Interpretar uma obra tão perto de seu lançamento é sempre um risco. Em fevereiro de 1881, ano seguinte à publicação do romance de Machado de Assis, uma crítica do jornal Gazetinha assinada por U. D. (possivelmente o jornalista Urbano Duarte de Oliveira) afirmava que a obra era “deficiente, senão falsa”. Já o crítico Sílvio Romero escreveu que o estilo do autor não passava de uma “imitação afetada e pouco natural de autores ingleses”. O tempo deixou claro o épico erro de julgamento de ambos.

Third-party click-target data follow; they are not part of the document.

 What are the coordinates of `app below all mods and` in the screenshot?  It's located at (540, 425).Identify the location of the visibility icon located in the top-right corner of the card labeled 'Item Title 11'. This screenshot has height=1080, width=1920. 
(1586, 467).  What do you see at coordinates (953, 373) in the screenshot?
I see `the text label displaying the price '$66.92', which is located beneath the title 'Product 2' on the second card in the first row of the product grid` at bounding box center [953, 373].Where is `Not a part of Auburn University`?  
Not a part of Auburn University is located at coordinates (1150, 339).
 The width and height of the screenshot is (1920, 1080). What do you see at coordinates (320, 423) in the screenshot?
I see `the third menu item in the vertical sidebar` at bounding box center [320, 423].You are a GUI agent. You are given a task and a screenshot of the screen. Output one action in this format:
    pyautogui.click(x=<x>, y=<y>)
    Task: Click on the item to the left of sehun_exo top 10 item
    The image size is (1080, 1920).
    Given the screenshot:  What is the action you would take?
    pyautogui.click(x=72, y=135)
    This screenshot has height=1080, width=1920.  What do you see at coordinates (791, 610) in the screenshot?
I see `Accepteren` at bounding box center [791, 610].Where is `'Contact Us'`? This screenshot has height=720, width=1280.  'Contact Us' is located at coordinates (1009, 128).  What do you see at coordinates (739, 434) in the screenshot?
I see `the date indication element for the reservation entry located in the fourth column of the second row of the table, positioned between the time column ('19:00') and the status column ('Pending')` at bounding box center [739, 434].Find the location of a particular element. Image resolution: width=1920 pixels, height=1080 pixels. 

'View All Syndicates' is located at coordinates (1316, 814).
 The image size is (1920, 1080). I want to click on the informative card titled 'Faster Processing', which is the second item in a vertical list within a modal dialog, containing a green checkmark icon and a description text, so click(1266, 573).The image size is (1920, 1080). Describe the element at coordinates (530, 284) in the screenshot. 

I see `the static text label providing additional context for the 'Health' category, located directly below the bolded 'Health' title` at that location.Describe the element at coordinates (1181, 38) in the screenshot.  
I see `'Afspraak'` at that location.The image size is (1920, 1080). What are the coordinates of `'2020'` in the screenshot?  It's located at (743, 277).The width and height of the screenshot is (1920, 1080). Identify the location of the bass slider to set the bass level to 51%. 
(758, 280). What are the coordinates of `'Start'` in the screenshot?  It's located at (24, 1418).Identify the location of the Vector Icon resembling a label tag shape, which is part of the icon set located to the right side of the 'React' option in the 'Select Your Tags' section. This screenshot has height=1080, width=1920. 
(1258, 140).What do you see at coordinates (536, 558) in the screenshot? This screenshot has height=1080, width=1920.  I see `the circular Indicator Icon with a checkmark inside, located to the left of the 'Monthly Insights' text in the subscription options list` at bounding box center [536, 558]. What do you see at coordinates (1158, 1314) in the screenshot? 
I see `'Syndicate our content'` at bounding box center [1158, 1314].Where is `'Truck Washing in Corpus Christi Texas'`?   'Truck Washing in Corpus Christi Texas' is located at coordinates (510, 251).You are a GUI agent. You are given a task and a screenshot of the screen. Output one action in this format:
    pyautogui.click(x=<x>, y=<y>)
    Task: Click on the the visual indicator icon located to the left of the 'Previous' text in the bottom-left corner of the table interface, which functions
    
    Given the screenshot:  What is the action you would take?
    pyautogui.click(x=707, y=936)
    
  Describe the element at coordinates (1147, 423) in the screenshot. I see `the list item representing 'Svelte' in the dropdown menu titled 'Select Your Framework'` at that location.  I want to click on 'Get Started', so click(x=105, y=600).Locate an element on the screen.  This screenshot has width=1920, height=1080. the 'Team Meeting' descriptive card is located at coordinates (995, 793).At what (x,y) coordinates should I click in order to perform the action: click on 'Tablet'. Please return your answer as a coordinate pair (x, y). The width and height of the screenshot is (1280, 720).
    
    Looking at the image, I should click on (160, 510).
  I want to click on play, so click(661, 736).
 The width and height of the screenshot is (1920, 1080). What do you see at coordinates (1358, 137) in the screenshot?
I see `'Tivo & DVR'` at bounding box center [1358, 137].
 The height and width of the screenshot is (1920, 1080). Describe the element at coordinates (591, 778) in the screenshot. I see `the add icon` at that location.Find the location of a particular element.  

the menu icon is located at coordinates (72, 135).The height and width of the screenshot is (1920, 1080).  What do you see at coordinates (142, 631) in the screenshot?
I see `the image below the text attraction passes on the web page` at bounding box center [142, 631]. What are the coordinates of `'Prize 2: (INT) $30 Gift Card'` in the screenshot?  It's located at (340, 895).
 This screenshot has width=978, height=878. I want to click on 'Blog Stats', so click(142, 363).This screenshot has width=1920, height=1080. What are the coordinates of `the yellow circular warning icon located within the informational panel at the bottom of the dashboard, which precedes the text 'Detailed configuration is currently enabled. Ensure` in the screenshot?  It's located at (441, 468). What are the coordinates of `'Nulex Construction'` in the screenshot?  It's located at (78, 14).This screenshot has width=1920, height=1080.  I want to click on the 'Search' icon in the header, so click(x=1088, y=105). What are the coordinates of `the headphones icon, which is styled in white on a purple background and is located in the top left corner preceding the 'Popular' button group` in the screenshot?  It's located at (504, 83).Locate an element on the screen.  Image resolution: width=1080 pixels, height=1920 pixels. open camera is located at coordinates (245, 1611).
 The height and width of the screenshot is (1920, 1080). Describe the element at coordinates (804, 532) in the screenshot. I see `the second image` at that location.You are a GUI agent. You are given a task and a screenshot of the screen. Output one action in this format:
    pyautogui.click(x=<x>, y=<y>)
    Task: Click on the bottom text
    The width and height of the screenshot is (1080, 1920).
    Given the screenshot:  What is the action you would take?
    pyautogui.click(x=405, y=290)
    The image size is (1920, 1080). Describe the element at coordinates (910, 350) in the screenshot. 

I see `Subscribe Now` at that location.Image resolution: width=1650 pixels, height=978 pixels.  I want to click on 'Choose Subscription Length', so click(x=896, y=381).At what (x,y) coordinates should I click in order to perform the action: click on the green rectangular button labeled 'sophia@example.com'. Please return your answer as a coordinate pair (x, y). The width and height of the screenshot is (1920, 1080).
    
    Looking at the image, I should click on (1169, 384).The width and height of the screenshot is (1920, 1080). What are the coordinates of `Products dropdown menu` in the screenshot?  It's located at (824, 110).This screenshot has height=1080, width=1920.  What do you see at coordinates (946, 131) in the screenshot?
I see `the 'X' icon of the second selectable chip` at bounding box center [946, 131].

Minha tarefa aqui foi, pelo menos em parte, mais ousada do que a desses críticos, uma vez que o podcast de Ricardo Araújo Pereira sequer terminou. Certo, Coisa que não edifica nem destrói não é Memórias póstumas de Brás Cubas. O que analisei aqui nem sequer é uma obra de ficção, mas os recursos narrativos do podcast disfarçam algumas de suas intenções, que podem passar batidas aos ouvintes. E, para piorar, sempre há o risco de que Araújo Pereira esteja brincando (malditos comediantes!).
No entanto, a reflexão sobre o humor atravessa todo o seu trabalho – do grupo de humoristas Gato Fedorento até o programa de tevê Isto é gozar com quem trabalha, passando por seus livros, crônicas e podcasts. Sem dúvida, tenho uma vantagem adicional nessa história: mais de cem anos de tentativas de compreender o próprio Brás Cubas. A crítica especializada nos ensinou que devemos desconfiar de narradores que aparentam despretensão e simplicidade, pois muitas vezes são estes os mais ambiciosos e que sabem exatamente aonde querem chegar.
[1] No livro Um mestre na periferia do capitalismo: Machado de Assis (Duas Cidades/Editora 34).